Now my focus had been redirected and I forgot about the hole in my pocket so, after locking the door with the bunch of keys, habitually put them in the back pocket with the hole in it.

I cycled towards the Co-op intending to stop at the local shop on the way. By the time I got to the local shop, the keys were on the road.

My near neighbour picked the bunch of keys up and took them to the pub.

Kindness flowed from everyone I met.

I retrieved my keys.

There is something missing though. A particular spoken sentence that repeats in my head gives me reason to think that someone made a decision that corrupted a smooth path of empathy and the evolution of, perhaps, life-saving action.  'I didn't hear them drop.' (the bunch of keys) My floundering response of,  'Neither did I, there was a tractor ' came from my memory of being out of the group's sight, further along the lane.

Why would you hear them drop if I was out of your sight? Being within hearing distance of a bunch of keys falling onto a road from three or four feet means that you are also within seeing distance. Did she, the older woman, my near-neighbour, see the keys drop and her attitude towards me, or the world in general, was such that instead of calling me back, she decided to hand them into the pub, and I would, maybe, go there to retrieve them.

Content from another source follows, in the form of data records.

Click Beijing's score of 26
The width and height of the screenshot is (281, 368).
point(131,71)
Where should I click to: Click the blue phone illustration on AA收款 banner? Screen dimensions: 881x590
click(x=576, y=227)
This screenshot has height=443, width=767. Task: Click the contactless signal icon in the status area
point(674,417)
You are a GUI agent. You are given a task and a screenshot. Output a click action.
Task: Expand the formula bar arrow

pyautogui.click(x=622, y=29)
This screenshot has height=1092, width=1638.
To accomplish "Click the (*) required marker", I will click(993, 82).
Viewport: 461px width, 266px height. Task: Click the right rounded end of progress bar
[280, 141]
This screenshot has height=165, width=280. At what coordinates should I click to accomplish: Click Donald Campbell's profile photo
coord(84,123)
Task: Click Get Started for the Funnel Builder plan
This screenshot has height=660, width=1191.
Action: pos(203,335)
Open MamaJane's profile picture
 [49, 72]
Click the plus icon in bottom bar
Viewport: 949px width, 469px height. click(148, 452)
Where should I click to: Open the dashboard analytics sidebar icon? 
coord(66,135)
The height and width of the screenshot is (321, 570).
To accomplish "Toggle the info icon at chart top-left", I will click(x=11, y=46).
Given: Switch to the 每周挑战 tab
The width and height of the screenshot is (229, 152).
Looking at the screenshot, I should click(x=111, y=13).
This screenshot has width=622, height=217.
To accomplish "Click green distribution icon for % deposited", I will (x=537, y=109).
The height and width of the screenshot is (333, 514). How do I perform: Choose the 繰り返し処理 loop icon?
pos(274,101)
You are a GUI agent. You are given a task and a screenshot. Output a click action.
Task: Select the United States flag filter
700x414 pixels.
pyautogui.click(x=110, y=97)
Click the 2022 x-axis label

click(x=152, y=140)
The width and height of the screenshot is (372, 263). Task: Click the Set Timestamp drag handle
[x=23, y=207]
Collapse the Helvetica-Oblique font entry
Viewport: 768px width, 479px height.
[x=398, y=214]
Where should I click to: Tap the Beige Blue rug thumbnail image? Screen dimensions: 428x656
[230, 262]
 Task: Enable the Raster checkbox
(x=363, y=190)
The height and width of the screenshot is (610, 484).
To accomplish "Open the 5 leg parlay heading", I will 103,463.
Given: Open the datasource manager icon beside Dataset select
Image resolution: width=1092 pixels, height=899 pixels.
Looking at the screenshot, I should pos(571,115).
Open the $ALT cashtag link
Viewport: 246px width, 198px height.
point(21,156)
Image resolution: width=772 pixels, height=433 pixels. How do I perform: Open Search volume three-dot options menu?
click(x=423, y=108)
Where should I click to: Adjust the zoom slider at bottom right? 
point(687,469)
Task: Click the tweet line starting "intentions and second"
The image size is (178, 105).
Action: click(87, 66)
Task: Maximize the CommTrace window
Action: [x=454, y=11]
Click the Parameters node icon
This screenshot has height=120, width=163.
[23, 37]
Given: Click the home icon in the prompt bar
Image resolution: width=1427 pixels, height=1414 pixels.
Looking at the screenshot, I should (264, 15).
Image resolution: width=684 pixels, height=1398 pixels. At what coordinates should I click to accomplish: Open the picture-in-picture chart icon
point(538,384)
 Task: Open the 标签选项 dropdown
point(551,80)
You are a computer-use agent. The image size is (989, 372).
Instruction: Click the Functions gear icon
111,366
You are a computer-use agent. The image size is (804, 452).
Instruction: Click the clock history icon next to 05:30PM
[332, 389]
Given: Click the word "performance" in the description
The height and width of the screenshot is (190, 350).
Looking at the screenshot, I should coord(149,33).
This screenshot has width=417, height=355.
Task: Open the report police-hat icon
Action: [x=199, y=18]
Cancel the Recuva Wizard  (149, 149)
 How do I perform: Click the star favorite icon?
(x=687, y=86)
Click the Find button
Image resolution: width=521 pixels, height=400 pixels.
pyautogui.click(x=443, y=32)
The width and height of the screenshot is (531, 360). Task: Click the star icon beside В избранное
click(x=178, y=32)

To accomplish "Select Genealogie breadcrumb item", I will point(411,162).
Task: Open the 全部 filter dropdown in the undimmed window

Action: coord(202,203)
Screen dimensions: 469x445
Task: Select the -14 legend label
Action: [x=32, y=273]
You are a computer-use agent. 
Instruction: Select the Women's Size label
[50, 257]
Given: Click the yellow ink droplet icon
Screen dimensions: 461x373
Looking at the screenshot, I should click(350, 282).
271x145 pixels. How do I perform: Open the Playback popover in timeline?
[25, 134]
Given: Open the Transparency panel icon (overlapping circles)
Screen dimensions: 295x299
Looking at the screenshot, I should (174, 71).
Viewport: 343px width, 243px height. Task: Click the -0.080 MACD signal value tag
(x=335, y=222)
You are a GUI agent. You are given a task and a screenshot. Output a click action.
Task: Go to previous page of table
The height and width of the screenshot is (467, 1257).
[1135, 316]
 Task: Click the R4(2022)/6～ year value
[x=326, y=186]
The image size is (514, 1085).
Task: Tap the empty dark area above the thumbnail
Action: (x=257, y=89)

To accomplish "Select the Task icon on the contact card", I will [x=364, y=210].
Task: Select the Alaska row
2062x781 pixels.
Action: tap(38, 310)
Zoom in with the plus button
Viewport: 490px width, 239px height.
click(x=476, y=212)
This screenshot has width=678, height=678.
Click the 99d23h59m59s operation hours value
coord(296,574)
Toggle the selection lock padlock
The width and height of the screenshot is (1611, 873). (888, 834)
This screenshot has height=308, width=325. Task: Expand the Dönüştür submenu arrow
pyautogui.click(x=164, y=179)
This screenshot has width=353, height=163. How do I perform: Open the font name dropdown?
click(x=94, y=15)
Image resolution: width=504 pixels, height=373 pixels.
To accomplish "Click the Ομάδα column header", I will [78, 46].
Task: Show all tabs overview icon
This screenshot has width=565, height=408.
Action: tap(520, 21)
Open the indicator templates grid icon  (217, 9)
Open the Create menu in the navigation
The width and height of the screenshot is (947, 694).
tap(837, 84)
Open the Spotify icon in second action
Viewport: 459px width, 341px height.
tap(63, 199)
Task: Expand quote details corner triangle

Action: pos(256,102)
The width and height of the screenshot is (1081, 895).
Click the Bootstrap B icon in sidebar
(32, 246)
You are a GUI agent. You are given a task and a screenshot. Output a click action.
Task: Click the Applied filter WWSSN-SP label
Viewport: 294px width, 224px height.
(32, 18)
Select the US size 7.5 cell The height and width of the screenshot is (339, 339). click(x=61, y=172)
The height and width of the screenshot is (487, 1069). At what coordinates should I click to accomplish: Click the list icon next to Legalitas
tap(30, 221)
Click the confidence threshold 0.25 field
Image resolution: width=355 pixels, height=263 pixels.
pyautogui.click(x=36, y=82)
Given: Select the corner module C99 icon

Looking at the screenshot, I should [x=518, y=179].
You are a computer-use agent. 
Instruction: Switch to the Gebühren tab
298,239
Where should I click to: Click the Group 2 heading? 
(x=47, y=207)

Desperation from not finding my keys increased the value, in my mind, of being in possession of them. If I had been called back, I would have just thanked the woman. After half an hour or so of considering my options to regain entry into my home, I felt a reward should be given. Relief that someone had not thrown them into a ditch, or pocketed them with bad intentions, impacted heavily on me; hence I put  £10 behind the bar for the finder's group; the same £10 that was earmarked for the Dioralyte.

Was my kindness thwarted by someone’s long-term jaded attitude? Granted, my near-neighbour had the goodwill to hand the bunch of keys in, and I am relieved that she didn’t return from the pub and put them through my letterbox. But, something went wrong.

In economics, the utility of the £10 that moved from me to her, in my view, is less than the utility it would have had if it had bought Dioralyte. Unless….I shouldn't buy Dioralyte. There is no Dioralyte in my village shops. This means I need to go to a chemist in the city. I can't help but feel it is all a bit spooky. I am not going to compound the weird issue by buying any Dioralyte. Somehow, the only way to stop me buying Dioralyte was to reduce my financial capability by £10.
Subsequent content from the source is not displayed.